Facebook CEO: privacy controls "missed the mark"

Facebook Chief Executive Mark Zuckerberg said the Internet social network will roll out new privacy settings for its more than 400 million users, amid growing concerns that the company is pushing users to make more of their personal data public.

"Many of you thought our controls were too complex," said Zuckerberg in an opinion piece published on Monday in The Washington Post.



"Our intention was to give you lots of granular controls; but that may not have been what many of you wanted. We just missed the mark," said the 26-year-old Zuckerberg, who co-founded Facebook in his Harvard dorm room in 2004.



In the coming weeks, Zuckerberg promised, Facebook will add privacy controls that he said would be much simpler to use.



Facebook will also give users an easy way to turn off all third-party services, Zuckerberg said.



It was not clear whether the third-party services referred to applications designed to be used within Facebook, such as games from companies like Zynga and Electronic Arts Inc's Playfish, or to separate websites which have recently begun to incorporate Facebook data.



The comments come a few weeks after Facebook, the world's largest Internet social network, unveiled several changes to its service that have prompted sharp criticism from privacy advocates and spurred a few high-profile Facebook users, such as tech commentator Jason Calacanis, to delete their accounts in protest.
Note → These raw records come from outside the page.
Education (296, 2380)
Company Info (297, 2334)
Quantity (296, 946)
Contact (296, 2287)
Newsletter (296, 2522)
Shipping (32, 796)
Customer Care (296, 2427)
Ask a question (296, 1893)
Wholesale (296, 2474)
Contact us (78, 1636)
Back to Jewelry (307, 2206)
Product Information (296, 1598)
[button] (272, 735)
A feature called "instant personalization" automatically imports Facebook users' personal profile information to the music site Pandora and the user-review site Yelp.



Another recent change forced Facebook users to make some of their profile information, such as education, hobbies and hometown, tied to public pages devoted to those topics.
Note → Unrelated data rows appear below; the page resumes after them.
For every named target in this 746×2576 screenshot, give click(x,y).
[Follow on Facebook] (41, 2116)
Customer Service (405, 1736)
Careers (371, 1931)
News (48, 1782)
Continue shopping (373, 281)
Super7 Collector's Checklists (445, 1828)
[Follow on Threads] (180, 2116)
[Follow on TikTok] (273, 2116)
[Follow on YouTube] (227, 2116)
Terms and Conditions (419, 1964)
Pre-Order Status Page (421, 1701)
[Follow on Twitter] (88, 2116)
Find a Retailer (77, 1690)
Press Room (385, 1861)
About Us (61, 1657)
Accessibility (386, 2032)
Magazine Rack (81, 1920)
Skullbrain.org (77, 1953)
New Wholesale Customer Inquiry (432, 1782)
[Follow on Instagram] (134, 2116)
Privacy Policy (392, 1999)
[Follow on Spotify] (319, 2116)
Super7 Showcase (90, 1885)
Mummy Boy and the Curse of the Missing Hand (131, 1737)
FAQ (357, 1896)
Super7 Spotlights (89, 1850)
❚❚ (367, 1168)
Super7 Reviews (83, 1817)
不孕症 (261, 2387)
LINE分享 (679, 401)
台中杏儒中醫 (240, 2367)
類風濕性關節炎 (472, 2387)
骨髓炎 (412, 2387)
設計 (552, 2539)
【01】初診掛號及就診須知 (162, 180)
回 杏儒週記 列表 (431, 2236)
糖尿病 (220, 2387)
And many users decry the service's byzantine privacy settings, which one blogger has called the modern-day equivalent of the notoriously complex task of programing a VCR.



The service is expected to reach half a billion users in the next several weeks, up sharply from 150 million users in January 2009.



Zuckerberg also noted in his opinion piece in The Washington Post, whose chairman, Donald Graham, is a member of Facebook's board of directors, that Facebook will always be kept as a free service for everyone.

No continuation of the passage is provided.